On the Brittleness of LLMs: A Journey around Set Membership
Lea Hergert, Gábor Berend, Mario Szegedy, Gyorgy Turan, Márk Jelasity
TL;DR
This paper probes the brittleness of instruction-tuned LLMs by grounding evaluation in the simplest form of reasoning: set membership. It implements a large-scale, controlled study across diverse prompts, set structures, and models to map error patterns and reveal how prompts, ordering, and semantic relations distort reasoning. Key findings include prompt sensitivity, permutation sensitivity, and semantic leakage/boosting, with substantial variation in behavior across models. The work offers a scalable benchmark methodology for LLM evaluation and highlights fundamental gaps in LLMs' grasp of basic set concepts, informing future robustness and interpretability research.
Abstract
Large language models (LLMs) achieve superhuman performance on complex reasoning tasks, yet often fail on much simpler problems, raising concerns about their reliability and interpretability. We investigate this paradox through a focused study with two key design features: simplicity, to expose basic failure modes, and scale, to enable comprehensive controlled experiments.

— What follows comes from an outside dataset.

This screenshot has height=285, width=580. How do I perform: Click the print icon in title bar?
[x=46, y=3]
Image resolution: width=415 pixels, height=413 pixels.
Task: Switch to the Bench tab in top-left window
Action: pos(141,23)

We focus on set membership queries -- among the most fundamental forms of reasoning -- using tasks like ``Is apple an element of the set \{pear, plum, apple, raspberry\}?''. We conduct a systematic empirical evaluation across prompt phrasing, semantic structure, element ordering, and model choice. Our large-scale analysis reveals that LLM performance on this elementary task is consistently brittle, and unpredictable across all dimensions, suggesting that the models' ``understanding'' of the set concept is fragmented and convoluted at best. Our work demonstrates that the large-scale experiments enabled by the simplicity of the problem allow us to map and analyze the failure modes comprehensively, making this approach a valuable methodology for LLM evaluation in general.